US police are asking for the public’s help as they try to track the movements of a pioneering judge before she was found dead in New York’s Hudson River.
Sheila Abdus-Salaam’s body was found along the riverbank near her Manhattan home on April 12. She had been reported missing a day earlier.
Two law enforcement officials say the death is being treated as a suicide. The officials spoke on condition of anonymity because the investigation hasn’t been completed.
But Abdus-Salaam’s husband, Gregory Jacobs, warned against treating her death as a suicide.
“These reports have frequently included unsubstantiated comments concerning my wife’s possible mental and emotional state of mind at the time of her death,” Jacobs, who is a minister at the Episcopal Diocese of Newark, wrote in a statement.
“Those of us who loved Sheila and knew her well do not believe that these unfounded conclusions have any basis in reality.”
READ MORE – Sheila Abdus-Salaam: New Yorkers mourn judge’s death
Abdus-Salaam, her widower wrote, “loved Harlem and its people and lived there for nearly all of her adult life”.
“I now join with the NYPD [New York Police Department] in asking anyone in the neighbourhood to step forward with any information that might help us determine what may have happened during those hours before her death,” the priest pleaded.
Investigators were looking for any video or any witnesses who may have seen the 65-year-old in the time leading up to her death.
An autopsy was inconclusive as to the cause of death and required further study.
Abdus-Salaam was the first black woman on New York state’s highest court.
‘Trailblazing jurist’
Democratic Governor Andrew Cuomo, who appointed Abdus-Salaam to the state’s Court of Appeals in 2013, earlier called her a “trailblazing jurist”.
“As the first African-American woman to be appointed to the state’s Court of Appeals, she was a pioneer,” Cuomo said.
“Through her writings, her wisdom and her unshakable moral compass, she was a force for good whose legacy will be felt for years to come.”
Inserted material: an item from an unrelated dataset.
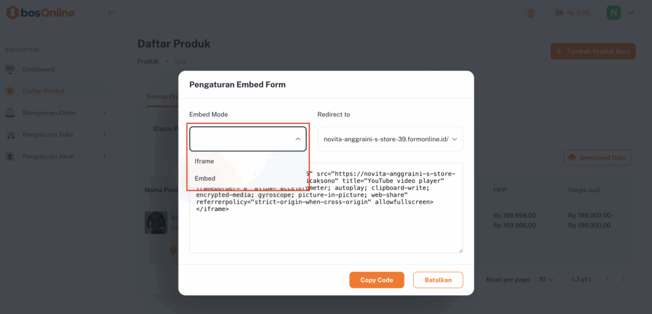Click the Dashboard sidebar icon

click(x=10, y=69)
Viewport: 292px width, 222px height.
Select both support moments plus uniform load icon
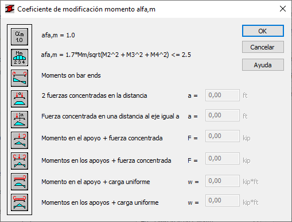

Abdus-Salaam, who was 65 years old, graduated from Barnard College and received her law degree from Columbia Law School.
She started her career as a staff attorney for East Brooklyn Legal Services and served as a judge on New York state’s Supreme Court for 14 years, according to the Office of Court Administration’s website.
The president of the New York State Bar Association, Claire Gutekunst, said Abdus-Salaam grew up poor in a family of seven children in Washington, DC, and “rose to become one of the seven judges in New York’s highest court, where her intellect, judicial temperament and wisdom earned her wide respect”.